[Instructions for the task] Each line of data below must be printed exactly as written, with any pictures removed.

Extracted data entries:
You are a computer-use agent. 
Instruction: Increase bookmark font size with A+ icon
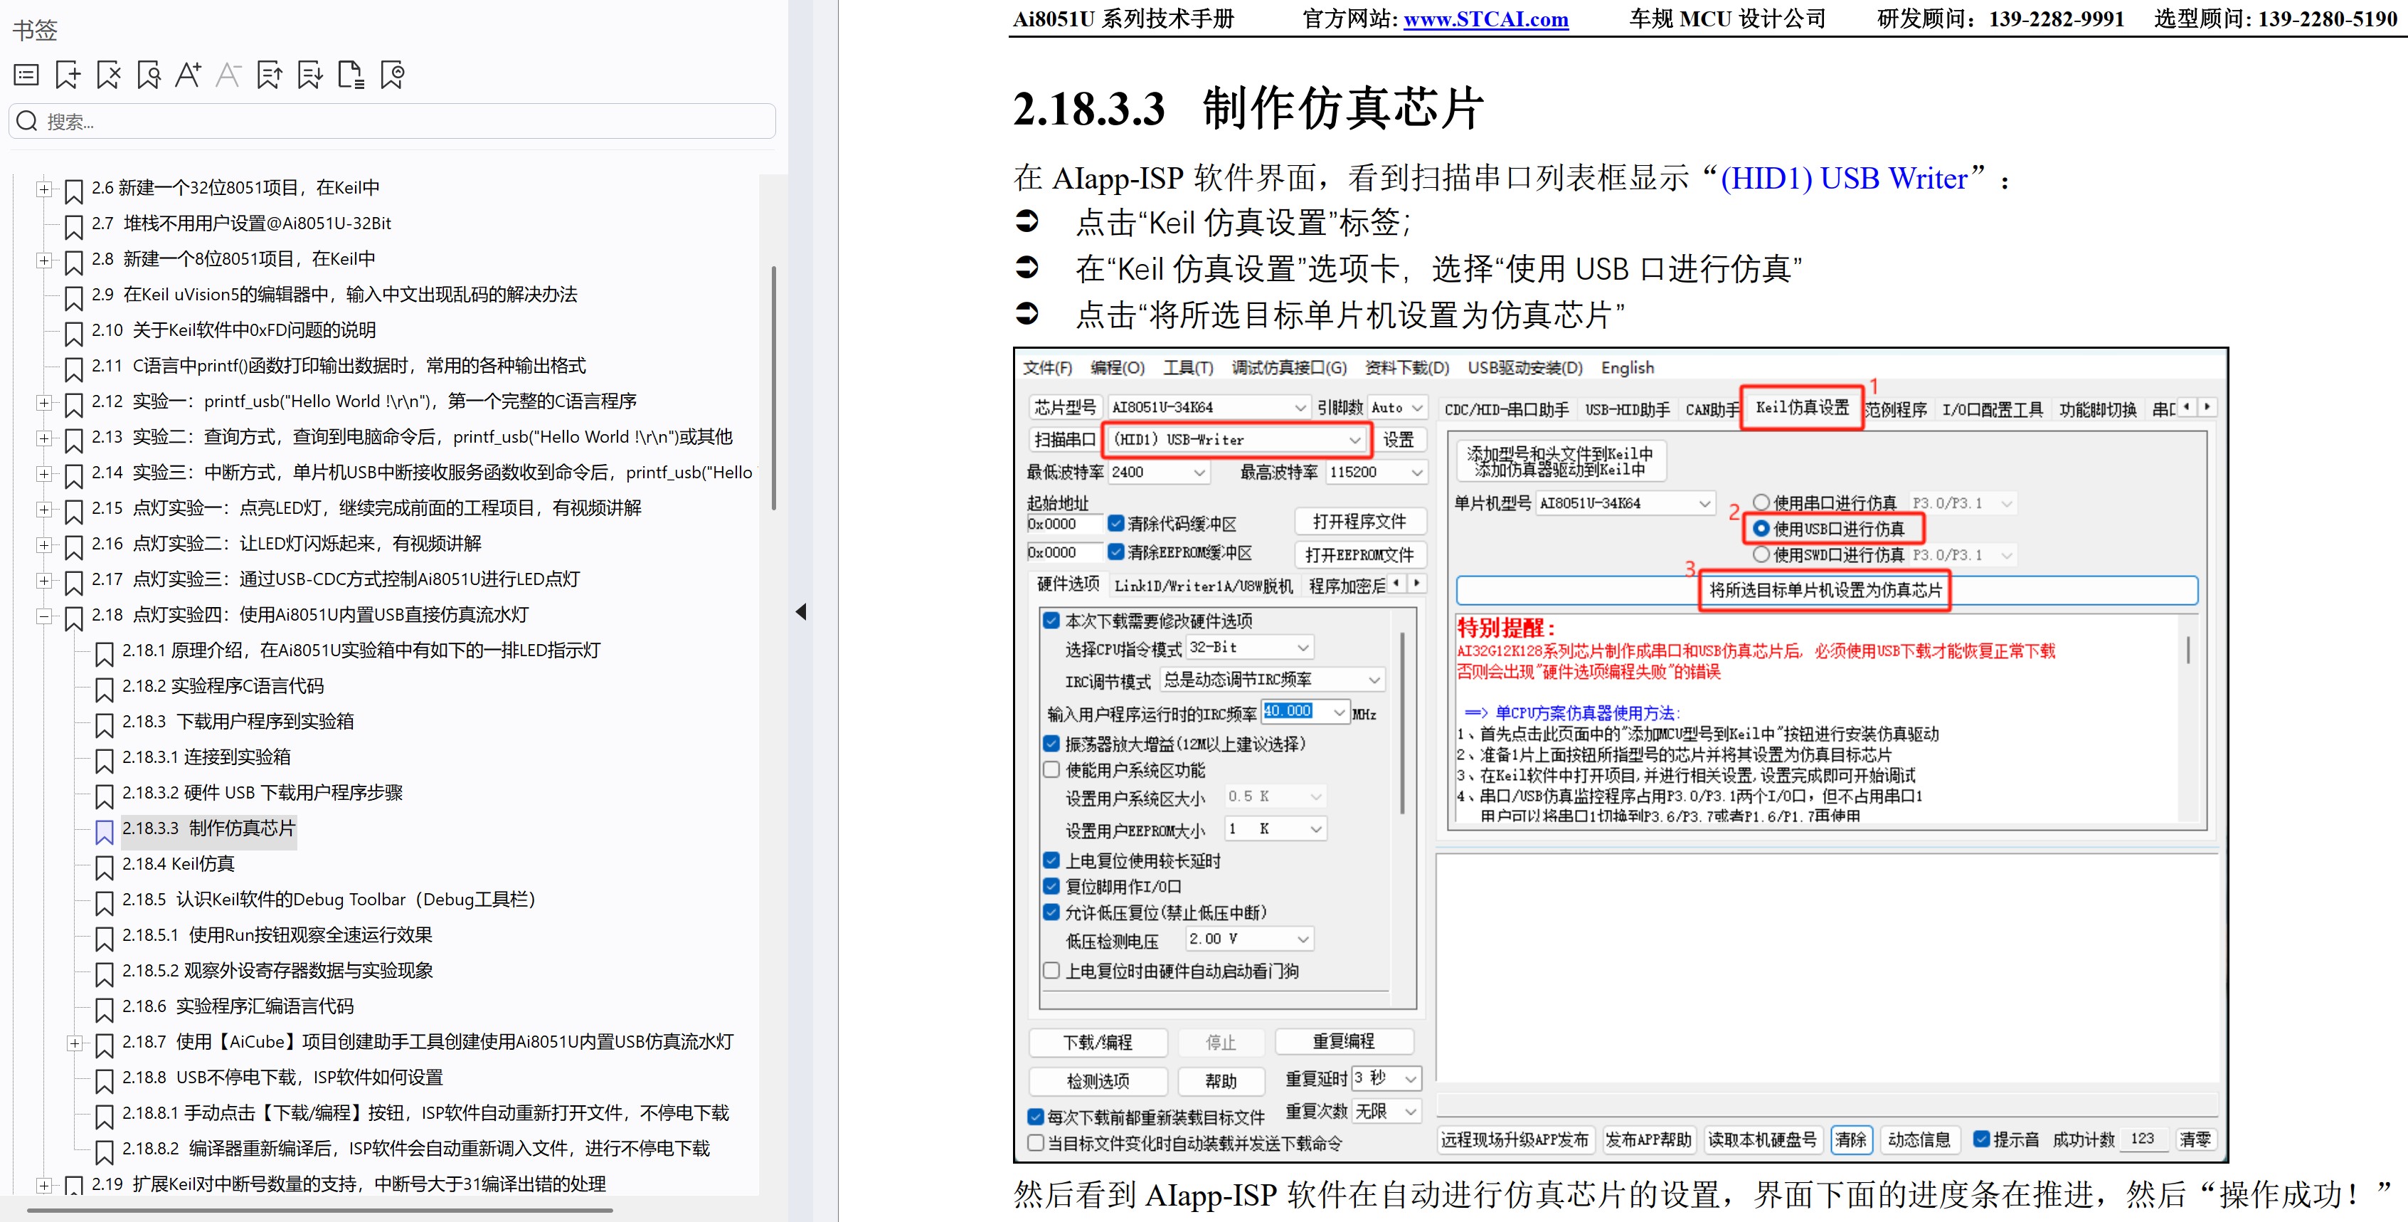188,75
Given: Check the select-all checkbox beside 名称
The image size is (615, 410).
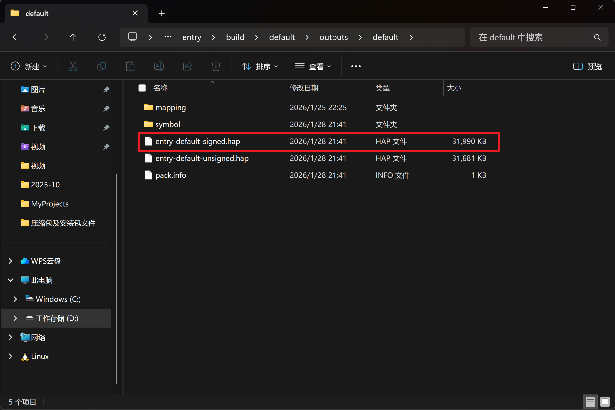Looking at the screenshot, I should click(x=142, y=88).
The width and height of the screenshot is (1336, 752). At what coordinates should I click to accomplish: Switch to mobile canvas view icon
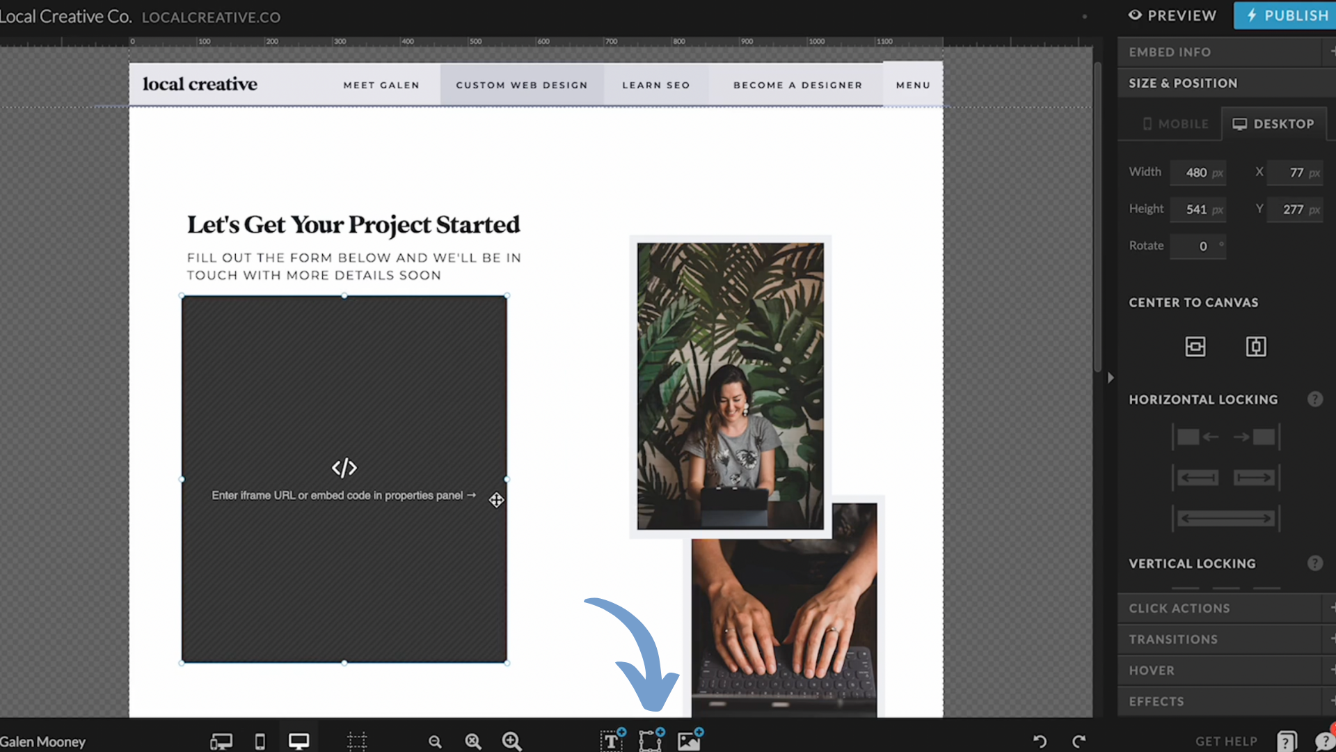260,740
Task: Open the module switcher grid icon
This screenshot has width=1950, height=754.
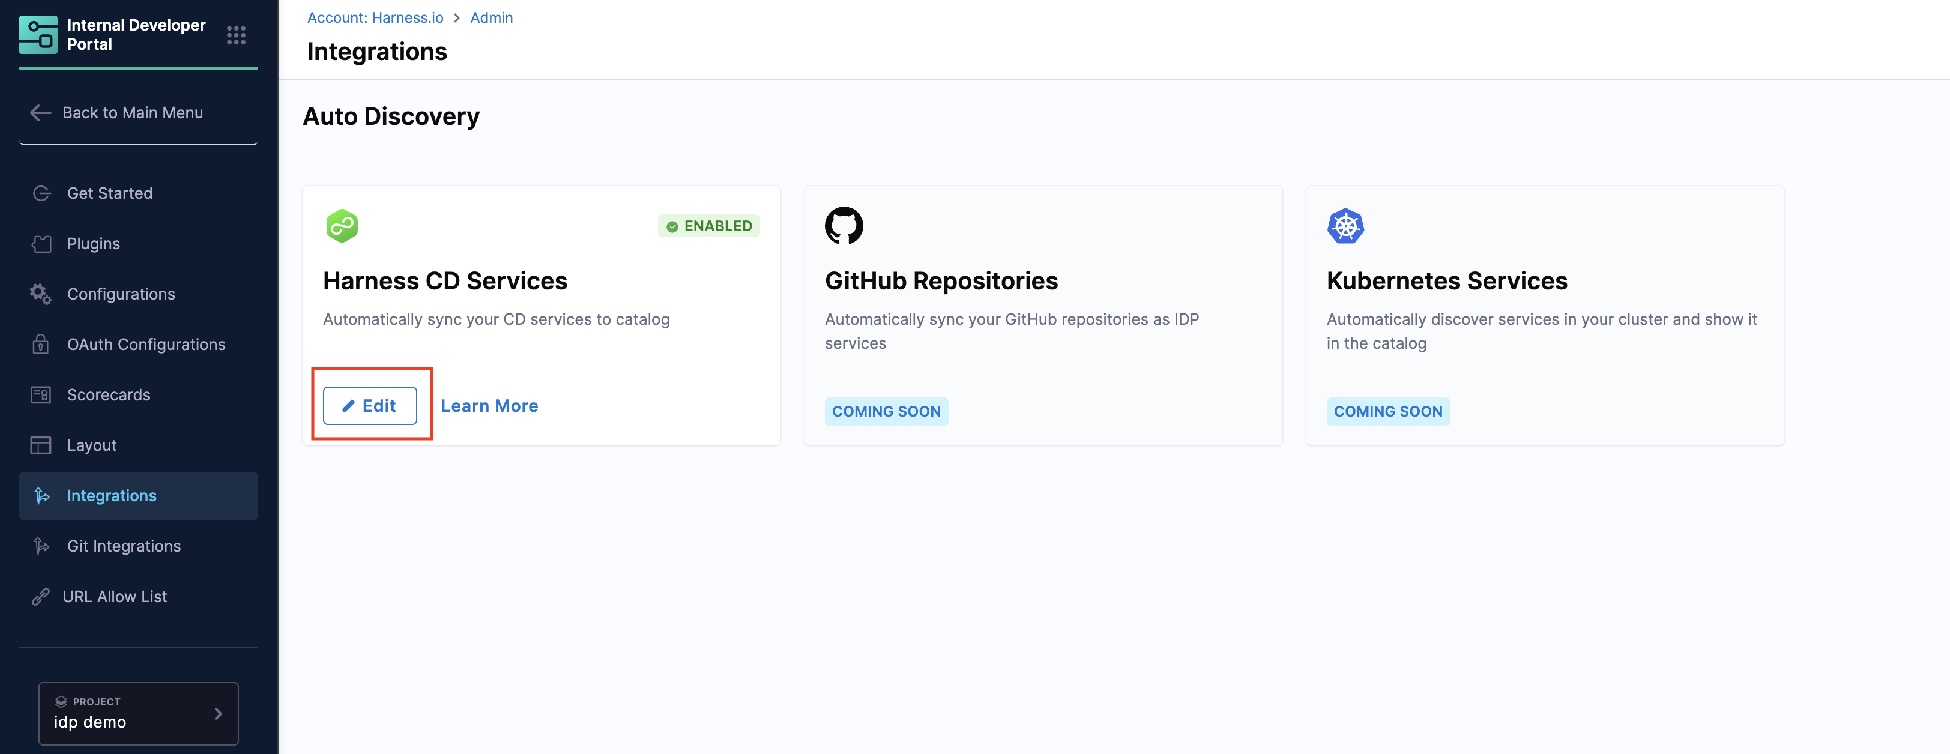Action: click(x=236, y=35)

[Answer to the exercise]
You are a computer-use agent. 
Instruction: Increase bookmark font size with A+ icon
188,75
Given: Check the select-all checkbox beside 名称
The image size is (615, 410).
Looking at the screenshot, I should click(x=142, y=88).
The width and height of the screenshot is (1336, 752). At what coordinates should I click to accomplish: Switch to mobile canvas view icon
260,740
Task: Open the module switcher grid icon
This screenshot has width=1950, height=754.
Action: click(x=236, y=35)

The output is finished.